The Rent-to-Own Racket
So let’s say that due to devastating circumstances, you’ve had to move often. You’ve hit that 11-move estimate before 40 due to poverty and issues that feed into it, like housing costs and needing to migrate for work more frequently. Or even if you’re not poor– you’re going out to LA for a few months for pilot season then plan on coming home. Those short-term corporate rentals that are fully furnished and offer amenities are incredibly expensive, and you want to do a DIY sublet or see if anyone’s got a spare room. But buying furniture is not only expensive, you only need it for two or three months. Renting it and bringing it back sounds feasible, right?
Turns out it’s a multi-billion dollar racket where the former situation is more common than the latter; and it’s an industry with little oversight that preys on people with no other options.

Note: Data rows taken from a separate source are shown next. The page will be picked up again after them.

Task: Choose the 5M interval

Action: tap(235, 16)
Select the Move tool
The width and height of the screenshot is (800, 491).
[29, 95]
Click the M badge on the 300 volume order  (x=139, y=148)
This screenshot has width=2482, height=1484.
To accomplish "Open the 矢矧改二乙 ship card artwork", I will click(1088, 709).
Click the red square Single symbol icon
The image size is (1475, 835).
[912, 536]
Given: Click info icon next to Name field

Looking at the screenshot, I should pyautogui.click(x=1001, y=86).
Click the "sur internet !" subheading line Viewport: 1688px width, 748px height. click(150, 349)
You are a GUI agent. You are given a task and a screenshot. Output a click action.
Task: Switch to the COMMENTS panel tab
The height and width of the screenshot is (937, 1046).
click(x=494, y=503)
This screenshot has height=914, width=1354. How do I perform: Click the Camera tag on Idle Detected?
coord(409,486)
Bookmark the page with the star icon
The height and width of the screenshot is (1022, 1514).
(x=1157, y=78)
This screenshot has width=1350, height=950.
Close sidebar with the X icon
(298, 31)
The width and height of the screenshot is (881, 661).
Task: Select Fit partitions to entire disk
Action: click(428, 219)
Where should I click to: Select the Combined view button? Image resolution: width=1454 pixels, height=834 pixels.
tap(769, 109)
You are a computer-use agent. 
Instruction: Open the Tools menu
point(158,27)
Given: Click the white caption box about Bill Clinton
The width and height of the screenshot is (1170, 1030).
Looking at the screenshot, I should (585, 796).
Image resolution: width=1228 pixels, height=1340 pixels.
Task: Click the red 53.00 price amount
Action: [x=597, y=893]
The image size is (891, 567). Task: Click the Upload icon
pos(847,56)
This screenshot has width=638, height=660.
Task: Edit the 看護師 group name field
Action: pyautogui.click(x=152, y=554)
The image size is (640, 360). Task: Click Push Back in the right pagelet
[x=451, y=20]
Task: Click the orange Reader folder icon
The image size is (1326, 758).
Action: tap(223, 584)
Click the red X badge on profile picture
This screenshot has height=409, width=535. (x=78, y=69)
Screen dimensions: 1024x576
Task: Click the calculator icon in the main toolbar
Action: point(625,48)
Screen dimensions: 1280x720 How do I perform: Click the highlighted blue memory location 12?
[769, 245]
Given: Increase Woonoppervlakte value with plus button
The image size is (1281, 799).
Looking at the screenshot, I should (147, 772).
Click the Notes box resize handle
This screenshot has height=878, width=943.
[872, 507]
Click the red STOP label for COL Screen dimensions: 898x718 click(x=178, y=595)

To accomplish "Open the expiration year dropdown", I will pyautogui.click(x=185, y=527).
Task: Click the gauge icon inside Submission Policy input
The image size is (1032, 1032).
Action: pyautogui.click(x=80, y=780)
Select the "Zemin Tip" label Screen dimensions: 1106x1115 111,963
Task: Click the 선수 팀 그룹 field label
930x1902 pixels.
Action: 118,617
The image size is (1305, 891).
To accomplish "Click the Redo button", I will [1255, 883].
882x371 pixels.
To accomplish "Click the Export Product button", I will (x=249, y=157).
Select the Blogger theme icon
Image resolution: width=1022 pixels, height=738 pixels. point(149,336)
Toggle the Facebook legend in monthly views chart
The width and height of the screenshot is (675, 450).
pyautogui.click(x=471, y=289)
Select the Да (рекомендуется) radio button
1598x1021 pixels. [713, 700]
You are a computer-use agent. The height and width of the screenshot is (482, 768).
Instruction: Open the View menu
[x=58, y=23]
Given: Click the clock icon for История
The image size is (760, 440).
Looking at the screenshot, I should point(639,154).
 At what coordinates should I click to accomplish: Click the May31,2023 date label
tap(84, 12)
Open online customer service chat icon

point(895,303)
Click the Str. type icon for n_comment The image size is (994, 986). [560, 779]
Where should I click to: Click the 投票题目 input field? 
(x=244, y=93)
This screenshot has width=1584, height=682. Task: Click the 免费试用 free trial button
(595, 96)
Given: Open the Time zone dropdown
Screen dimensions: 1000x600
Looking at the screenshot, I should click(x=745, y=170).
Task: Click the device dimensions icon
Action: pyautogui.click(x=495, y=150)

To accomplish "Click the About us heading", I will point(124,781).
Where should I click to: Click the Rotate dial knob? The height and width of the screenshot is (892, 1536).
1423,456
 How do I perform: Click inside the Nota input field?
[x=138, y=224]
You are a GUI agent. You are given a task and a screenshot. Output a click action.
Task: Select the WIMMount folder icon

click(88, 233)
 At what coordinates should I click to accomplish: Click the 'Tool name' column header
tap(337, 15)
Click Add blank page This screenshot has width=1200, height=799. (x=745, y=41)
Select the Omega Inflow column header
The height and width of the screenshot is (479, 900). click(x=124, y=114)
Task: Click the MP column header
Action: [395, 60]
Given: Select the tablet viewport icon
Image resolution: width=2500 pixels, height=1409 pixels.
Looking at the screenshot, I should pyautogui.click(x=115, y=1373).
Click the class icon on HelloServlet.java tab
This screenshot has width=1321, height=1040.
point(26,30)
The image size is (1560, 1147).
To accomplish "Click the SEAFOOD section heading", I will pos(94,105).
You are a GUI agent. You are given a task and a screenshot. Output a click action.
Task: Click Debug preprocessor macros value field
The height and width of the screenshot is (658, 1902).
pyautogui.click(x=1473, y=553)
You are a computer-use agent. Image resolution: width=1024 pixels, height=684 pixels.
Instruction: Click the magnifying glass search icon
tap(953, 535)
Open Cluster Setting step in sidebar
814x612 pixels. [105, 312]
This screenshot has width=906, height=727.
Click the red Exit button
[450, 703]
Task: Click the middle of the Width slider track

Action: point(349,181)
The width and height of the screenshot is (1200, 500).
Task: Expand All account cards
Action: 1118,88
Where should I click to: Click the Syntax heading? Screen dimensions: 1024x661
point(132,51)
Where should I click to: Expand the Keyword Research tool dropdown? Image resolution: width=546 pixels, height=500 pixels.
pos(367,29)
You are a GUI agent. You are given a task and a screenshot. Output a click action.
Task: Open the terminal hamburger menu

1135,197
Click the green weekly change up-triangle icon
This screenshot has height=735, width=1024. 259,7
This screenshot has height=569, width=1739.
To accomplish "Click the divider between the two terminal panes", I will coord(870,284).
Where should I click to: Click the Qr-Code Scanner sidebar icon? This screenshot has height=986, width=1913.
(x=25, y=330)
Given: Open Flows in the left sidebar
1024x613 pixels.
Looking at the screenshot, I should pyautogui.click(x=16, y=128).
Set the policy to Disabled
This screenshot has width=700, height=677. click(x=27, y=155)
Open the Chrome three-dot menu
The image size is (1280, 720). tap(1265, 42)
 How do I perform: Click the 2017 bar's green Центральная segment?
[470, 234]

The concept of rent-to-own actually originated in Europe and the UK before it started appearing in the United States around the 1960s. The very first store to do this was Lotus Radio in the UK, the shop rented out radios in the 1930s under a “hire purchase” model with weekly or monthly rental terms. Lotus gave customers the option to renew their radio leases by continuing to make payments, or terminating by bringing the radios back with the option to make interval payments for a prescribed timeframe where they’d own them outright.
It wasn’t long before the concept made it across the pond and with different applications. Charles Loudermilk, Sr. opened Aaron Rents in 1955 after he borrowed $500 (about $2,900 today) to rent out 300 chairs that came from Army surplus. The company rebranded to Aaron’s but did not actually pick up on the rent-to-own model until the late 1980s, after seeing the success of Wichita-based Rent-a-Center that was founded in the early 1960s. Chair rentals for protests, church meetings, and other events were one thing, but the profit potential was seen in renting out home furnishings to people who otherwise couldn’t afford them, and this was before Craigslist.
Rent-a-Center basically kicked off after a customer said they’d been renting their washing machine for so long, that they could just own it outright at the end of the lease. Doesn’t sound too bad, right? Well…
This is an industry with pretty much nonexistent oversight, unlike the numerous checks placed on the financial industry. Very few state legislatures have any laws concerning conduct and terms for rent-to-own goods, but when they do such as the Illinois penal code? The state considers failure to return rent-to-own property within 10 days to be a class 4 felony. WHAT. Let’s be real, there is nothing earth-shattering about returning a bed or TV to Rent-a-Center a little late. It’s like returning those old Blockbuster videos: the late fees sucked, but you didn’t go to jail for it. Wait, this is America; OF COURSE they’re going to look for clever ways to send the poor to jail. Rather than laws that would protect consumers from usurious rent-to-own arrangements, they protect the companies renting them out.
But because it’s tangible property being rented, not something like a house, some basic consumer protection laws apply but not the Truth in Lending Act since a lease is not the same as taking out an installment agreement or store credit card. The Consumer Leasing Act also doesn’t apply, which means that rental centers can refrain from disclosing information about the product, like if it causes birth defects or injuries, and pile on tons of hidden fees while they’re at it.
So why would someone choose this? Why is it such a big industry if the furniture can’t be sold? Because credit checks are not required for rent-to-own arrangements, people with lower incomes and bad or no credit will choose this option regardless of how long they anticipate being someplace. In cases where the property gets returned, it also may not pay to buy that bed or TV if you don’t know where you’re going in six months and may not be able to easily sell what you have.
It’s like I said: furniture is a raw deal, and not everyone gets that happy ending where we order the perfect couch slipcover on Etsy after saving and saving for that DREAM COUCH. The furniture industry has some hidden tentacles dug into some pretty nasty things, even when it’s not experiencing record sales in a pandemic-fueled housing boom.